Researchers are exploring longevity drugs in dogs that could also help extend human lifespans. An American start-up is developing a pill that could give dogs an extra year of healthy life.

The drug could extend the life of dogs by a year PHOTO Archive

Early next year, Loyal, a US biotech start-up, is confident of bringing LOY-002, a beef-based pill to market that could give dogs at least an extra year of healthy life, according to The Guardian.

The San Francisco-based company has raised $125 million in funding from firms that have shied away from investing in human longevity projects because of the decades these tests would take.

But Celine Halioua, founder and chief executive of Loyal — which is part of Cellular Longevity, a biotech firm researching the science of longevity — believes their work will also benefit humans.

“Finding out how to prevent age-related decline in dogs is a good substitute for doing the same in humans, because dogs develop similar age-related diseases and share environments and habits with us in ways that laboratory mice do not.”she said.

Potential benefits

The LOY-002 pill aims to mitigate and reverse the metabolic changes associated with aging: reducing frailty by stopping age-related increases in insulin.
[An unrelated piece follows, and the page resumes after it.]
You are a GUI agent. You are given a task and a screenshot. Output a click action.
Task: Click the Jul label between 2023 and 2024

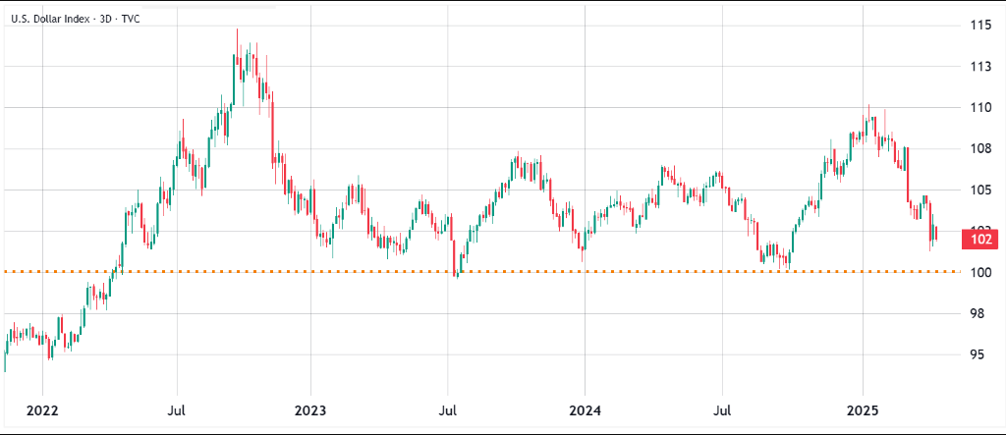pyautogui.click(x=449, y=408)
“We don’t make dogs immortal”Halioua said. “The way the drug extends lifespan, we assume, is by extending health and thus shortening the rate of aging.”

The same goal is being pursued in another laboratory, nearly 900 miles away, where a team of academic researchers is testing the impact of rapamycin on aging dogs

Rapamycin, an inexpensive and easy-to-produce drug already commonly used as an immunosuppressant for humans after organ transplants, has been repeatedly shown to extend lifespan and delay—or even reverse—many age-related conditions in mice.

“Best Hope”

Although the drug has not been approved for longevity use in humans, many gerontologists still consider it “best hope” that we have to pharmacologically slow down the aging process.

The Canine Anti-Aging Project suggests that low doses of rapamycin could extend the lifespan of dogs by improving both cardiac and cognitive functions by regulating cell growth and metabolism.

“Our study is decades ahead of anything that has been done in humans or can be done in humans”said Daniel Promislow, a biogerontologist at the University of Washington and co-director of the project. “What we’re doing is the equivalent of a 40-year human study testing a drug’s ability to increase healthy lifespan.”